REPUBLIKA.CO.ID, JAKARTA -- Pakar komunikasi politik, Tjipta Lesmana heran dengan langkah Partai Demokrat yang seperti membiarkan tindakan Ruhut Sitompul. Seharusnya, Demokrat memberikan teguran dan sanksi kepada Ruhut seperti yang dilakukan pada saat menjelang pemilu 2009.
"Ada perubahan paradigma, tapi ini dari arah positif ke negatif. SBY sebagai negarawan yang santun, seharusnya menegur dan memberi sanksi. Indonesia bukan untuk etnis tertentu, tapi untuk semua golongan. Siapa pun yang menodai harus kita sikat, harus kita perangi," tegas Tjipta, Ahad (9/2).

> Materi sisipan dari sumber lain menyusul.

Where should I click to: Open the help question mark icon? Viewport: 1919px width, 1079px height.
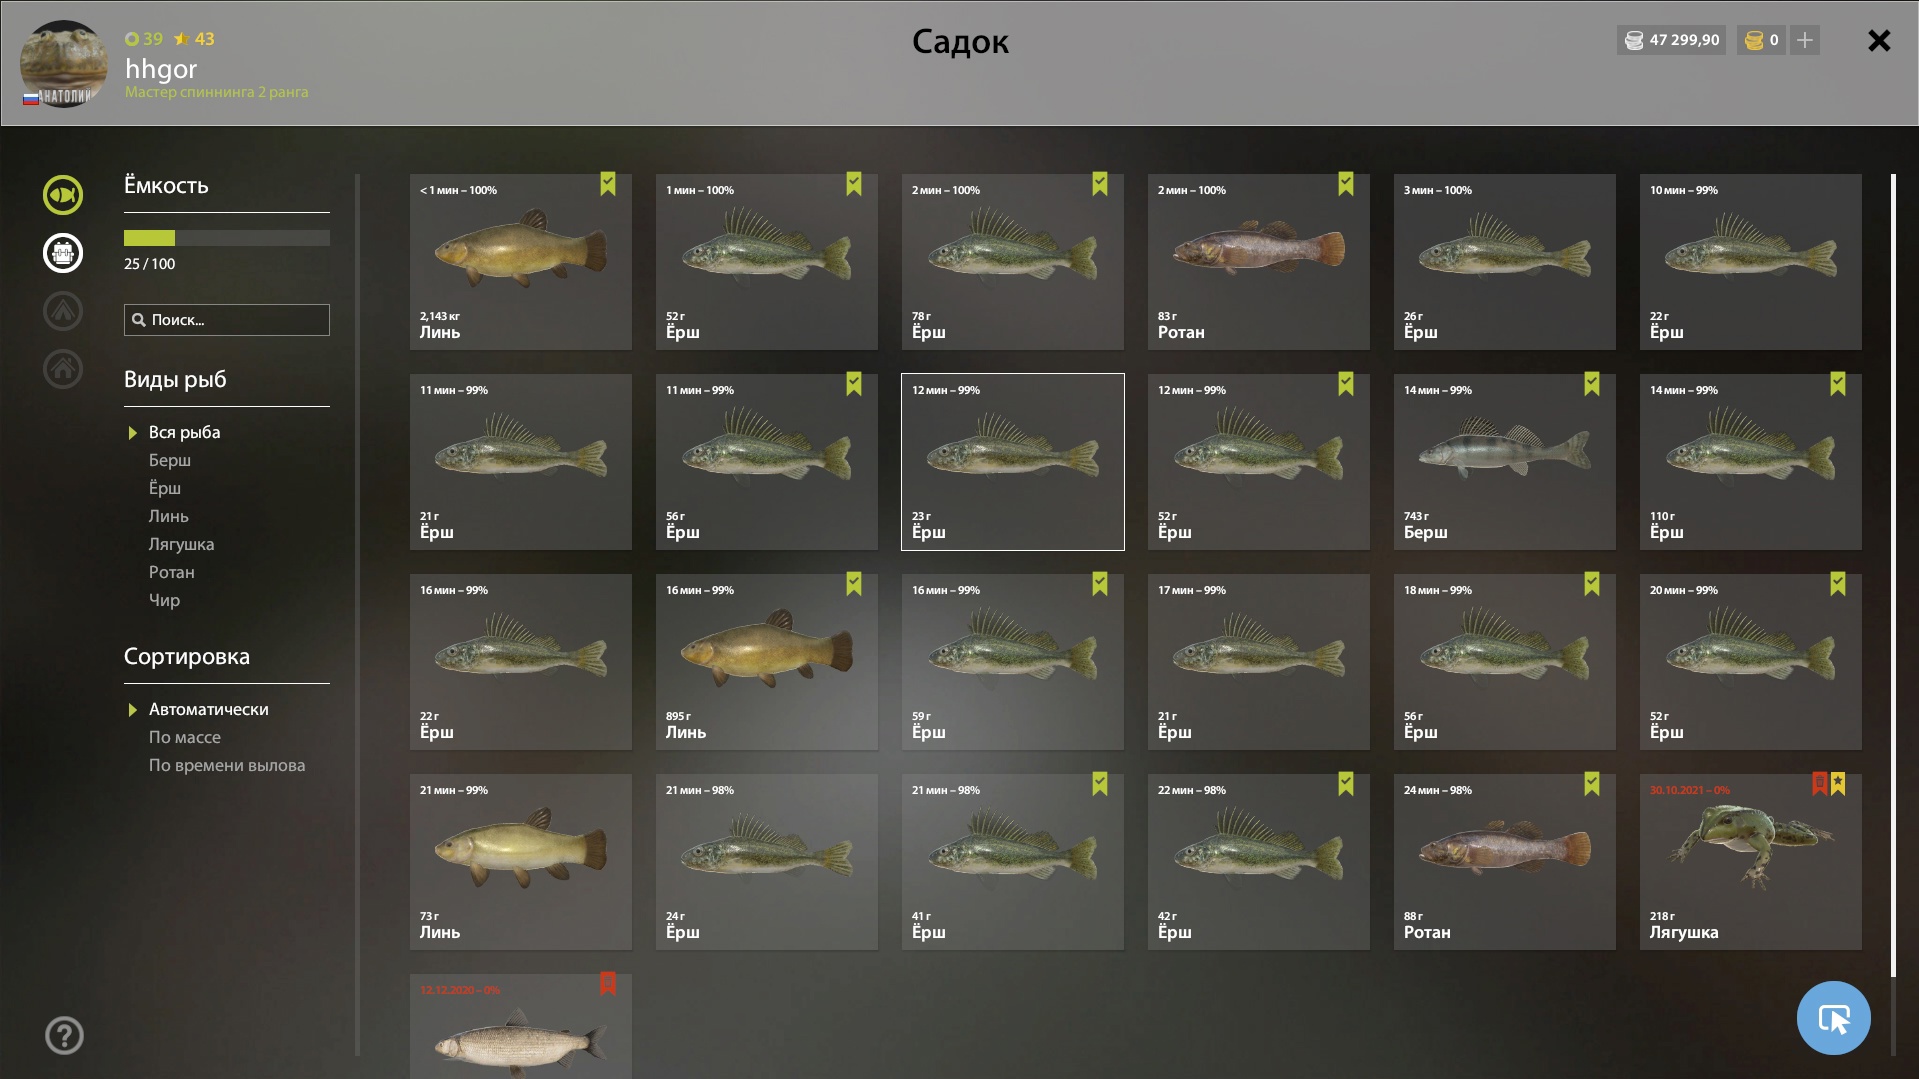pos(64,1035)
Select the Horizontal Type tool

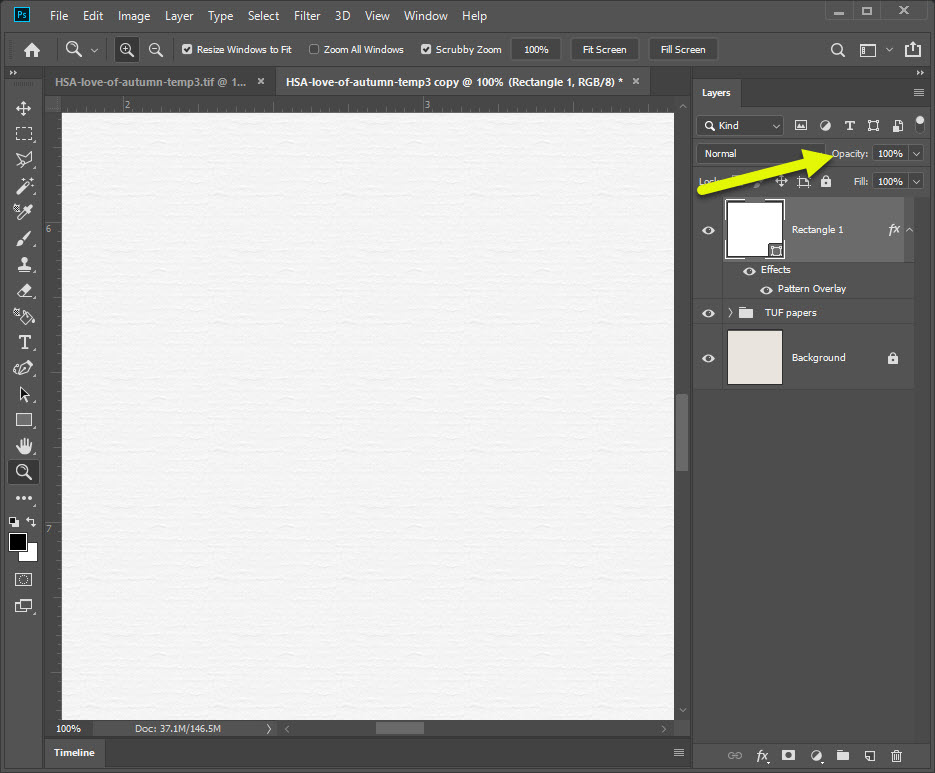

Pengamat politik UI, Boni Hargens menjelaskan, bukan kali ini saja Ruhut menghina lawan bicaranya berdasarkan etnis dan ras seperti yang dilakukannya terhadapnya. Menjelang pemilu 2009, Ruhut juga melontarkan pernyataan bahwa 'Arab tidak pernah membantu Indonesia'.
Pernyataan itu dilontarkan Ruhut untuk menyindir Fuad Bawazir yang merupakan keturunan Arab saat sedang debat antara timses capres. Ruhut mewakili timses incumben Susilo Bambang Yudhoyono (SBY), sedangkan Fuad Bawazir mewakili timses presiden lainnya, Jusuf Kalla.
Atas kejadian itu, Demokrat memberikan teguran dan sanksi kepada Ruhut. Pernyataan kontroversial Ruhut tak berhenti di situ saja, Ruhut juga menyebut mantan wapres Jusuf Kalla dengan sebutan 'Daeng'.
Terakhir pada 5 Desember 2013, Ruhut menyebut Boni dengan sebutan warna kulitnya yang hitam dan dikaitkan dengan warna hitam lumpur Lapindo di Sidoarjo, Jawa Timur. Boni melaporkan Ruhut ke Polda Metro Jaya atas pernyataan tersebut.